The Cagne Sur Mer racetrack, more formally known as the Hippodrome de la Cote d’Azur is not much to look at, although maybe in the daytime it looks a little better. It is, in fact, right on the sea, which one can see from the upstairs seats and restaurants, but the grandstand and racecourse themselves are very homely, reminiscent of a fairgrounds track in California. In the end I stay for three of the remaining six races, lose thirty Euros, have dinner not in Le Paddock restaurant but at a food stand specializing in Merguez sausages, drink a couple of Carling beers, and wave goodbye.

Back at the hotel , Surprise No. 4 arrives. When I check my email, I am advised by Air France that various of their crews are commencing a five-day strike and that my flight from Nice to Paris has been cancelled. There is, however, an alternative.
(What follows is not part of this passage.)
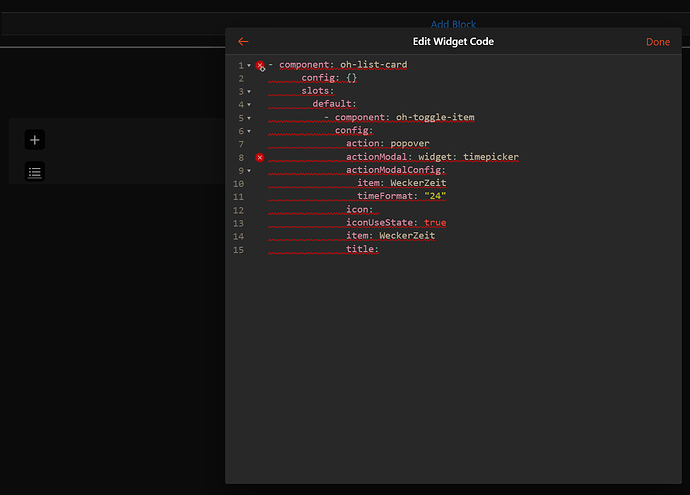Click the timeFormat "24" string value
The height and width of the screenshot is (495, 690).
tap(435, 196)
There’s one flight later in the afternoon that will be going, but the fare is 475 Euros. Or, if I decide to take a train or bus, they’ll reimburse me up to 120 Euros. The train it will be.

Still another surprise. No fan in my room. I walk downstairs and talk to Lorenzo, the night manager, who to his enormous credit, arranges to get a fan for me. At midnight! Borrowing it from one of the hotel’s housekeepers! Exceptional service from the kind of employee every hotel should cherish. I plan to write the hotel’s CEO.

Sunday, Nice

In the morning I walk back over to the train station to buy my ticket. Obviously a lot of Air France flyers have received the same message, because the waiting time in line will be about an hour. A kind woman helps me use the machine, which knows only French. I can get a 1st Class ticket ton the TGV to Paris for 167 Euros if I’m willing to leave at 7:03 a.m. I book it.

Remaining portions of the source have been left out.